Prompt | Reproduce the records below verbatim, everything from the line containing "Screen dimensions: 1568x697" down to the line containing "Open the Отладка", with both of those lines included.

Records from a data source

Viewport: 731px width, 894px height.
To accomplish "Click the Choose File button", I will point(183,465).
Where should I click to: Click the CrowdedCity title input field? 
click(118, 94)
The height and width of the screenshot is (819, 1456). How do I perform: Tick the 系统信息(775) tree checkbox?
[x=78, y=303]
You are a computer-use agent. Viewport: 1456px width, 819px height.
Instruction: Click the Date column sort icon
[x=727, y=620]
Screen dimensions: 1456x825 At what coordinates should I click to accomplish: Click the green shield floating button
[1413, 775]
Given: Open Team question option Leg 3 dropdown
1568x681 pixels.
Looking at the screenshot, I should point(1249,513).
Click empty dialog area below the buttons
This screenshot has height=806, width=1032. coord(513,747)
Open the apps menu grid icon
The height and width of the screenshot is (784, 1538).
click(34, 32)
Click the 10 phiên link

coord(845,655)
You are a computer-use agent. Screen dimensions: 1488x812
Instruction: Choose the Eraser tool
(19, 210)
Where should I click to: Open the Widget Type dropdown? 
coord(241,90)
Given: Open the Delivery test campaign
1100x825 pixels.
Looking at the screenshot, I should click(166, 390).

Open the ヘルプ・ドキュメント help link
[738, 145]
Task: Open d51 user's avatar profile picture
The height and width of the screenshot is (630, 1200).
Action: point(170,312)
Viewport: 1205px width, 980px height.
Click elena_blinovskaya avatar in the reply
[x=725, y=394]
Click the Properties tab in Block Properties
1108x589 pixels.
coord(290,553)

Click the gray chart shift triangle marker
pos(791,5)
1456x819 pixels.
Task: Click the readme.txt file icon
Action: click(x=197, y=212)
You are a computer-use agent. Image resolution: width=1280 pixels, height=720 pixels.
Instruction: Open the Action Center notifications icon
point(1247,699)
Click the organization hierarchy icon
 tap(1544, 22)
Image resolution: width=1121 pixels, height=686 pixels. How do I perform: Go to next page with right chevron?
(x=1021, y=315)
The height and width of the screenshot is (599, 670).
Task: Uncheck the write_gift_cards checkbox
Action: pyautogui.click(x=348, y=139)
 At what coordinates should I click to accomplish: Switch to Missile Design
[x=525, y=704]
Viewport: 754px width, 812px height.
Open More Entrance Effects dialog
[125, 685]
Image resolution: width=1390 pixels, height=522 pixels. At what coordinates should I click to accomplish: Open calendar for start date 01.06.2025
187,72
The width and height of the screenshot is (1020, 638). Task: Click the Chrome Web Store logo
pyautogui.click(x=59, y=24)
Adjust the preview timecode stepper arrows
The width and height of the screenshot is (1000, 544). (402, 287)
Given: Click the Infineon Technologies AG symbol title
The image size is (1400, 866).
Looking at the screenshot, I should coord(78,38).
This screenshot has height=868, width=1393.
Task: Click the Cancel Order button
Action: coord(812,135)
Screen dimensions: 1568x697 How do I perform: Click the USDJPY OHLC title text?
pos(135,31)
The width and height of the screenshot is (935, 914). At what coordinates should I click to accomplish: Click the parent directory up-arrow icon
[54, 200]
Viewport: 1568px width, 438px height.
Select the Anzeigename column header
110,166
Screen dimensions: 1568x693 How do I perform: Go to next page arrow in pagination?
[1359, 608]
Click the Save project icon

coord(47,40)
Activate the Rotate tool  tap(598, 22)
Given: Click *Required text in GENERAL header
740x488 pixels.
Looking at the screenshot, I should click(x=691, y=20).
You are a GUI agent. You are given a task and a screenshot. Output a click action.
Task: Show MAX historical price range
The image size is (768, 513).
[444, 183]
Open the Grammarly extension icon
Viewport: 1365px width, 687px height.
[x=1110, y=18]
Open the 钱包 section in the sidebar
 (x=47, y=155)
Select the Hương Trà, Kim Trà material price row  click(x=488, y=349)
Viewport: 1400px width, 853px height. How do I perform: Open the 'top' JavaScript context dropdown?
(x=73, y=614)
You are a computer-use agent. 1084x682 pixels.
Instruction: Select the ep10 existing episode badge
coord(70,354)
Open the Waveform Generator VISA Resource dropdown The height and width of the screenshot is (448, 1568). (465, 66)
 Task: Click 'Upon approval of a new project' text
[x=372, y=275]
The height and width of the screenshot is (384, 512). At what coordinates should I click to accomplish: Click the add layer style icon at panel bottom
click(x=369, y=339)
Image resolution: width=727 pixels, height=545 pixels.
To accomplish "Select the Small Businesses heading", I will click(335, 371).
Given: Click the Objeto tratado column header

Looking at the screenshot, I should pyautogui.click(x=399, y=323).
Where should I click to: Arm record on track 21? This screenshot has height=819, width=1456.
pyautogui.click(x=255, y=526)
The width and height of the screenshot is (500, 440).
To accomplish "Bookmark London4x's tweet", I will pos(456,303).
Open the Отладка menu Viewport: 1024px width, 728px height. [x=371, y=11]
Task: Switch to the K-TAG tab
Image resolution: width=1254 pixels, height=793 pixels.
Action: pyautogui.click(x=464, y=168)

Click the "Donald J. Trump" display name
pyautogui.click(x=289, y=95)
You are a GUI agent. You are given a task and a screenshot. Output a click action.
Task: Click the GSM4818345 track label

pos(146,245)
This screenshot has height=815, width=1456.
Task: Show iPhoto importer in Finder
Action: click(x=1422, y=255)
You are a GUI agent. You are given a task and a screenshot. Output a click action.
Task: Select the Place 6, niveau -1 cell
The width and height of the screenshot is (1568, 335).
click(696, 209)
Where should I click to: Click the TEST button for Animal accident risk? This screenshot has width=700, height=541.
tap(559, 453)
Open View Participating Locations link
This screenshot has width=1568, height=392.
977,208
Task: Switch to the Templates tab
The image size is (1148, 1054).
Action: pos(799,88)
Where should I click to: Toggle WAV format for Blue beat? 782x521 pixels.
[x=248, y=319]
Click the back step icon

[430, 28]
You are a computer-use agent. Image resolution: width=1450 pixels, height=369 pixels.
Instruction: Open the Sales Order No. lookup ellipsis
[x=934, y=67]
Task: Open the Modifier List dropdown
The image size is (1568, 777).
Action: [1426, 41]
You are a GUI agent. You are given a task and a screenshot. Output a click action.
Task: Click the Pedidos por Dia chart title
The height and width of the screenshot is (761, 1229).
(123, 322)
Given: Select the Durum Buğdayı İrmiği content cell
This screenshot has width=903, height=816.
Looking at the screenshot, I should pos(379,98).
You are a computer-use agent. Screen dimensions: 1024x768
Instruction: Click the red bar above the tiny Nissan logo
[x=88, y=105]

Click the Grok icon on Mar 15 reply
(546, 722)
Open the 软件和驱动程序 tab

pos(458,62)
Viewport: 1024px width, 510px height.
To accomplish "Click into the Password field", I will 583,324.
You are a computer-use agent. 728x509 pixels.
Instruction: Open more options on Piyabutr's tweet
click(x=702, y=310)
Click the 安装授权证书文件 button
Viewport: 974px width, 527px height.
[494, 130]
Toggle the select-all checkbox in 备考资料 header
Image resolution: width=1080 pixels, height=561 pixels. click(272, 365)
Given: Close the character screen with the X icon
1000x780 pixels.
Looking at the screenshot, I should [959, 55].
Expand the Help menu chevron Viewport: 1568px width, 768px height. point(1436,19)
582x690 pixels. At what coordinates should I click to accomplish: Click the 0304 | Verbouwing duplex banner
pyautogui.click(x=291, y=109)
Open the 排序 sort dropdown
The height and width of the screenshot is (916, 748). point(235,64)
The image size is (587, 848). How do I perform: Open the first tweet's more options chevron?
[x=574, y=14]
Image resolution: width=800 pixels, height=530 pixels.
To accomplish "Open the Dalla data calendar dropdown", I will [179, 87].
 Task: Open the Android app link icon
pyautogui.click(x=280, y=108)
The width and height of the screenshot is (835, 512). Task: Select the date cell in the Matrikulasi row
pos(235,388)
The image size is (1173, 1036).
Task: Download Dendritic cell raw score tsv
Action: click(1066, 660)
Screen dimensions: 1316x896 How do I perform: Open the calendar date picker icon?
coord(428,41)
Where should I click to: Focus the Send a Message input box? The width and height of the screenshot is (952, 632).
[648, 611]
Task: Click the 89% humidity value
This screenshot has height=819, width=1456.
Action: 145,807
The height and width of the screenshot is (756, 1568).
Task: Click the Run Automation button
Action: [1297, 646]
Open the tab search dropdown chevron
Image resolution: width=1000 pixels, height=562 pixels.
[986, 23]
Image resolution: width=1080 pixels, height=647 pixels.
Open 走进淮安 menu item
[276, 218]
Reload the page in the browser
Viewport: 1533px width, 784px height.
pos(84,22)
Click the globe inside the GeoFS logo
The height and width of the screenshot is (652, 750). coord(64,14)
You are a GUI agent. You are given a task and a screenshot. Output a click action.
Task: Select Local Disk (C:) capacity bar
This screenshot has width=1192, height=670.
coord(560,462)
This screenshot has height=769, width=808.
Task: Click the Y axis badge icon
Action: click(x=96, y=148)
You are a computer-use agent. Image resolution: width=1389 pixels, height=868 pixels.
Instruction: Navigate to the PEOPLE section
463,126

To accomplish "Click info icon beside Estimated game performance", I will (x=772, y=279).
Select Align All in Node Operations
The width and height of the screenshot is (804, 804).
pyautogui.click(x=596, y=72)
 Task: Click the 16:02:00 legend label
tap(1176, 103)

Task response |
Screen dimensions: 1568x697 How do I perform: Click the USDJPY OHLC title text?
pos(135,31)
The width and height of the screenshot is (935, 914). At what coordinates should I click to accomplish: Click the parent directory up-arrow icon
[54, 200]
Viewport: 1568px width, 438px height.
Select the Anzeigename column header
110,166
Screen dimensions: 1568x693 How do I perform: Go to next page arrow in pagination?
[1359, 608]
Click the Save project icon

coord(47,40)
Activate the Rotate tool  tap(598, 22)
Given: Click *Required text in GENERAL header
740x488 pixels.
Looking at the screenshot, I should click(x=691, y=20).
You are a GUI agent. You are given a task and a screenshot. Output a click action.
Task: Show MAX historical price range
The image size is (768, 513).
[444, 183]
Open the Grammarly extension icon
Viewport: 1365px width, 687px height.
[x=1110, y=18]
Open the 钱包 section in the sidebar
 (x=47, y=155)
Select the Hương Trà, Kim Trà material price row  click(x=488, y=349)
Viewport: 1400px width, 853px height. How do I perform: Open the 'top' JavaScript context dropdown?
(x=73, y=614)
You are a computer-use agent. 1084x682 pixels.
Instruction: Select the ep10 existing episode badge
coord(70,354)
Open the Waveform Generator VISA Resource dropdown The height and width of the screenshot is (448, 1568). (465, 66)
 Task: Click 'Upon approval of a new project' text
[x=372, y=275]
The height and width of the screenshot is (384, 512). At what coordinates should I click to accomplish: Click the add layer style icon at panel bottom
click(x=369, y=339)
Image resolution: width=727 pixels, height=545 pixels.
To accomplish "Select the Small Businesses heading", I will click(335, 371).
Given: Click the Objeto tratado column header

Looking at the screenshot, I should pyautogui.click(x=399, y=323).
Where should I click to: Arm record on track 21? This screenshot has height=819, width=1456.
pyautogui.click(x=255, y=526)
The width and height of the screenshot is (500, 440).
To accomplish "Bookmark London4x's tweet", I will pos(456,303).
Open the Отладка menu Viewport: 1024px width, 728px height. [x=371, y=11]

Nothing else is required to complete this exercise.